# EXERCISE
Write out the data below word for word, omitting the pictures.

# DATA
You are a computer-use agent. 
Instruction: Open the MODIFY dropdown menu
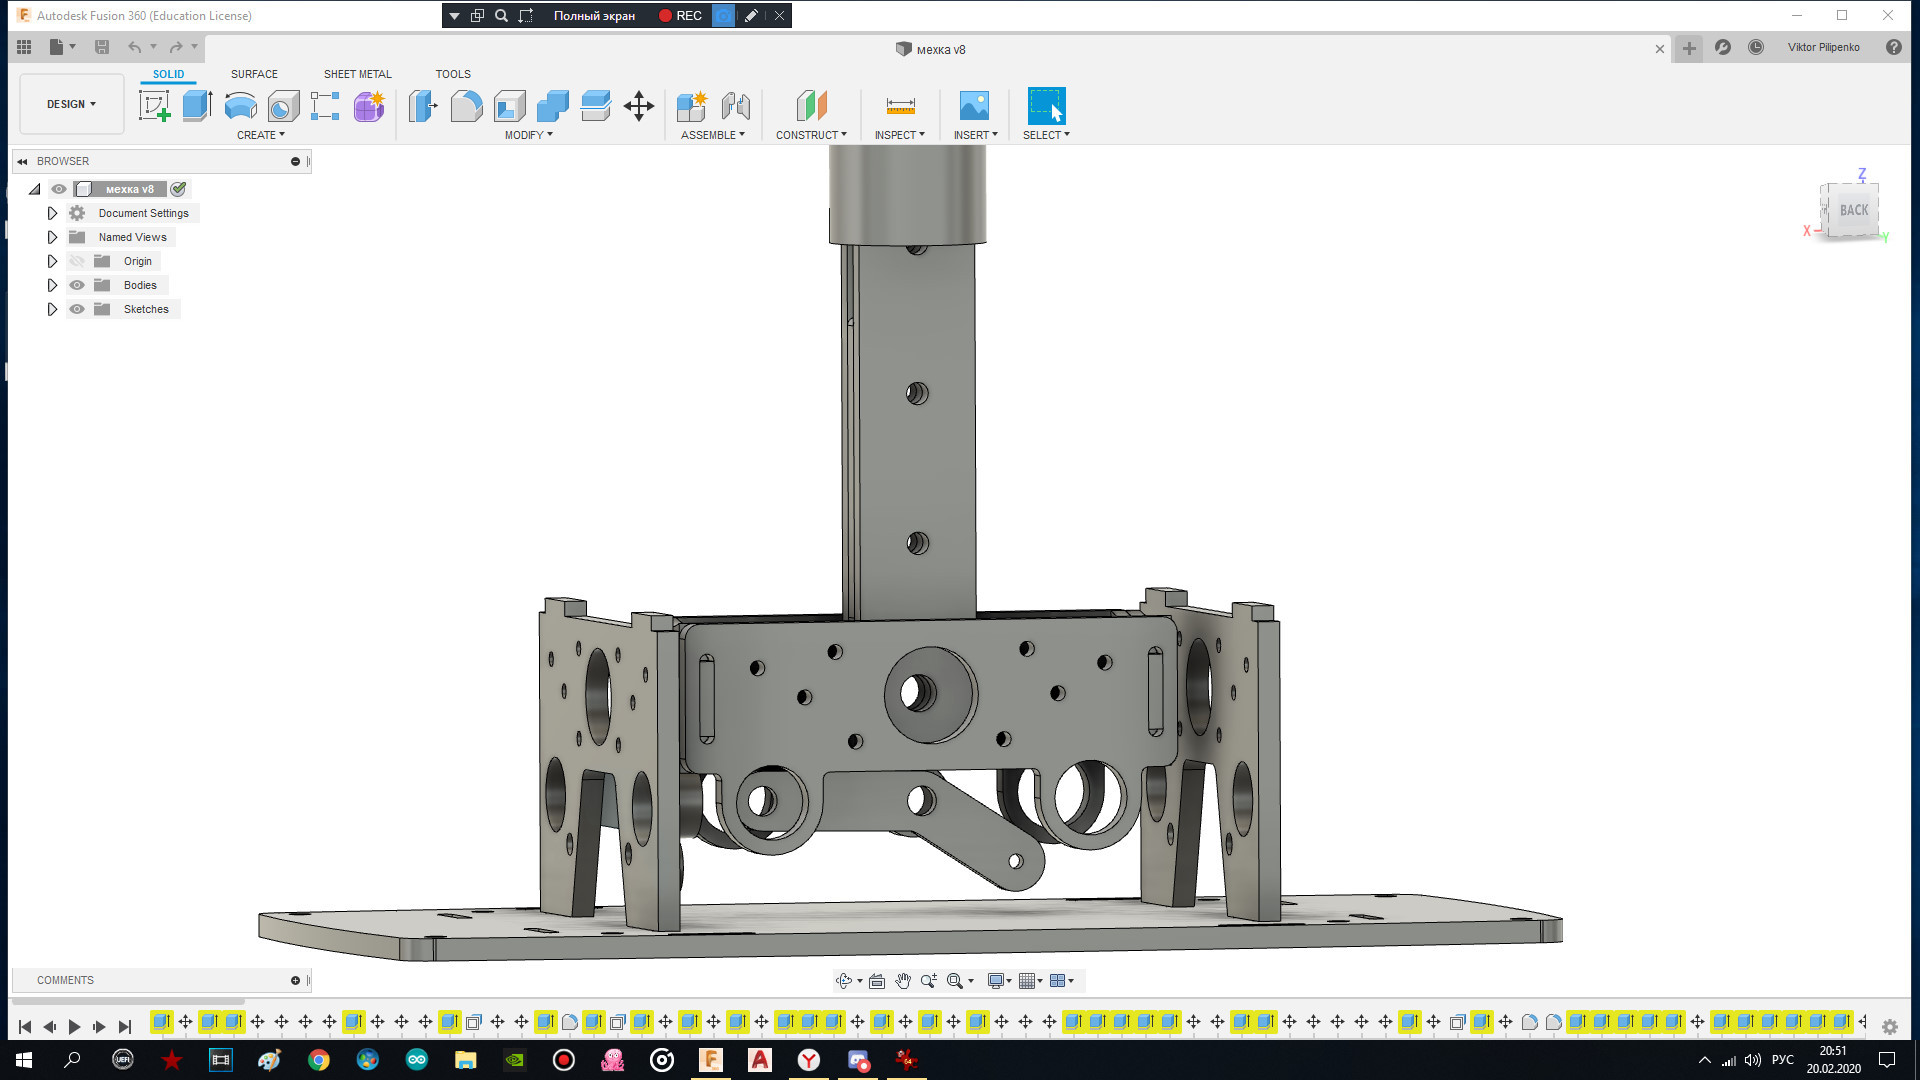click(528, 135)
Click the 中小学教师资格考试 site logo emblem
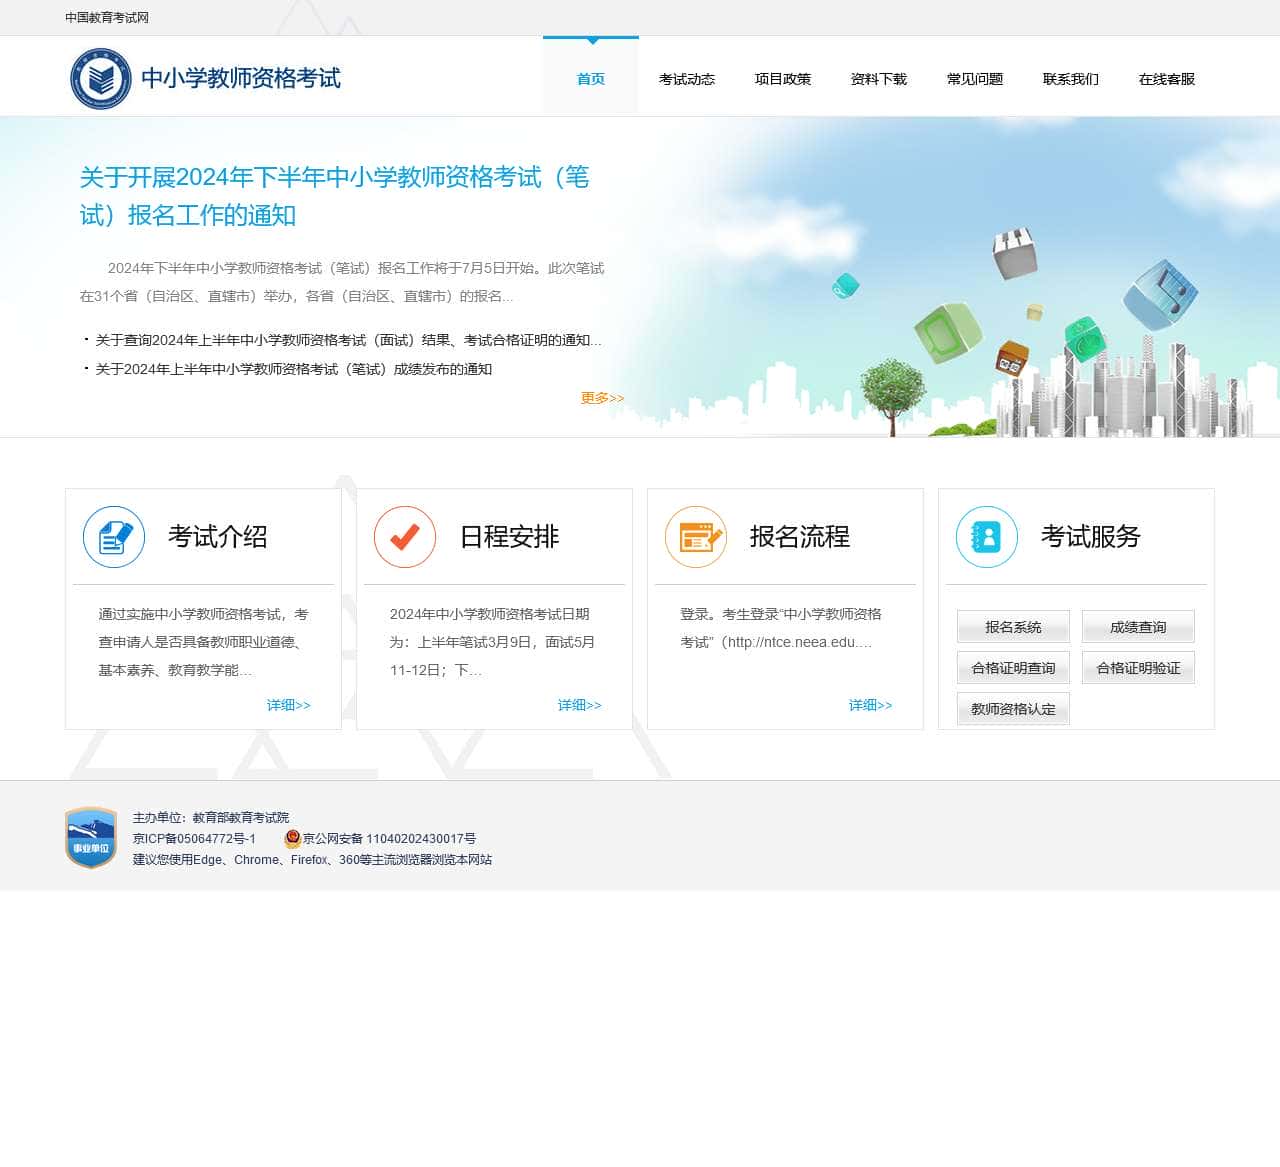Screen dimensions: 1280x1167 [x=100, y=77]
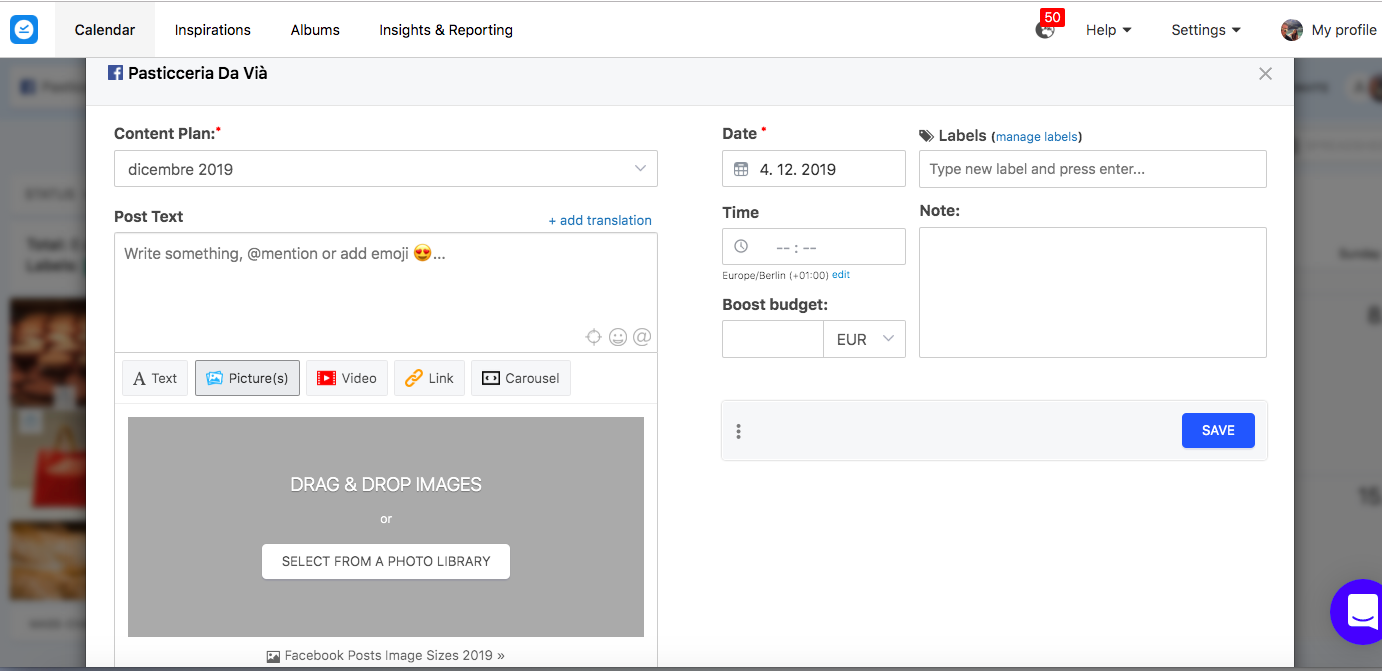Go to the Inspirations tab
The width and height of the screenshot is (1382, 671).
tap(213, 30)
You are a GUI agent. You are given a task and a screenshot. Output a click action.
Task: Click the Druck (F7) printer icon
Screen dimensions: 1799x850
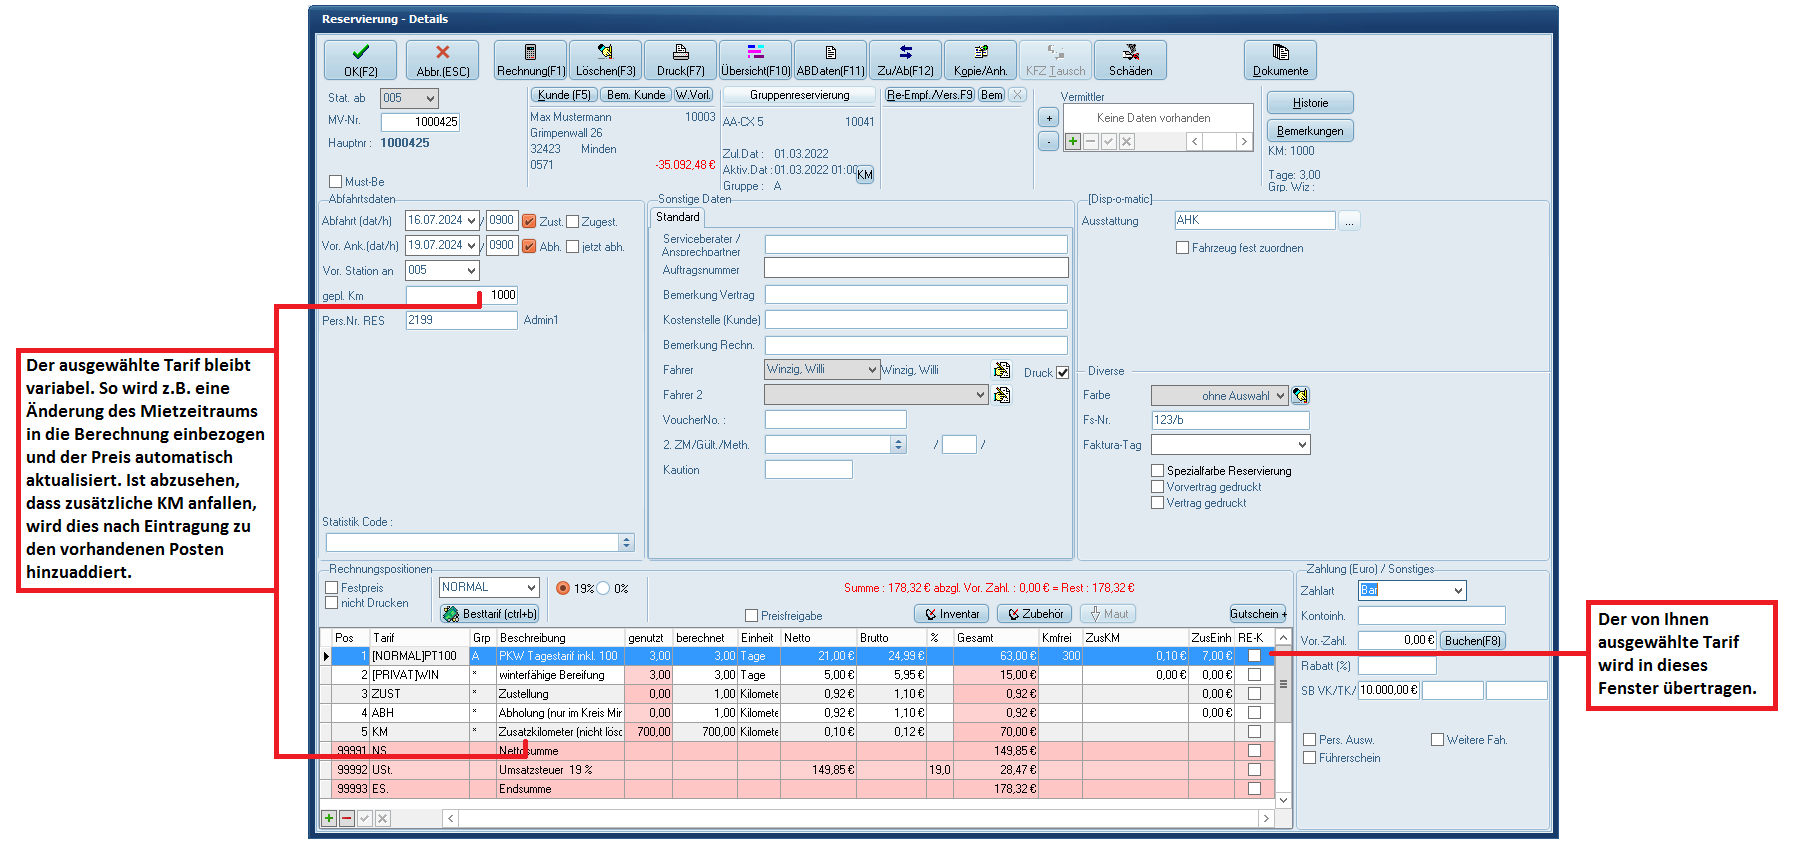click(680, 60)
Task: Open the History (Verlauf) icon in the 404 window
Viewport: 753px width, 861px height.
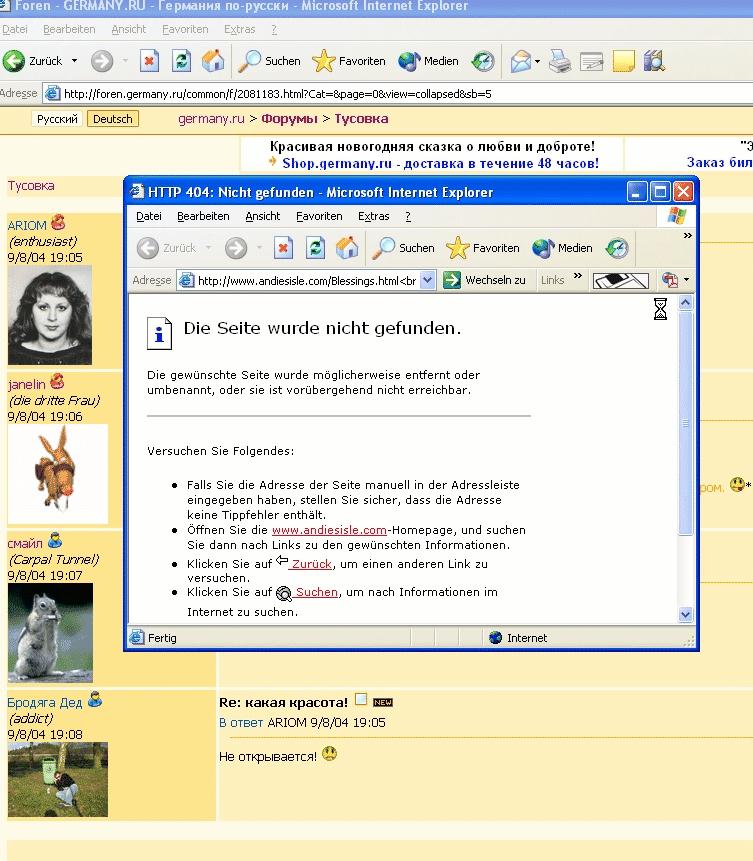Action: (x=617, y=248)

# CORRECT RESPONSE
You are a computer-use agent. 
Instruction: Open the MODIFY dropdown menu
click(528, 135)
Click the 中小学教师资格考试 site logo emblem
Screen dimensions: 1280x1167 [x=100, y=77]
Go to the Inspirations tab
The width and height of the screenshot is (1382, 671).
tap(213, 30)
You are a GUI agent. You are given a task and a screenshot. Output a click action.
Task: Click the Druck (F7) printer icon
Screen dimensions: 1799x850
click(680, 60)
Task: Open the History (Verlauf) icon in the 404 window
Viewport: 753px width, 861px height.
Action: (x=617, y=248)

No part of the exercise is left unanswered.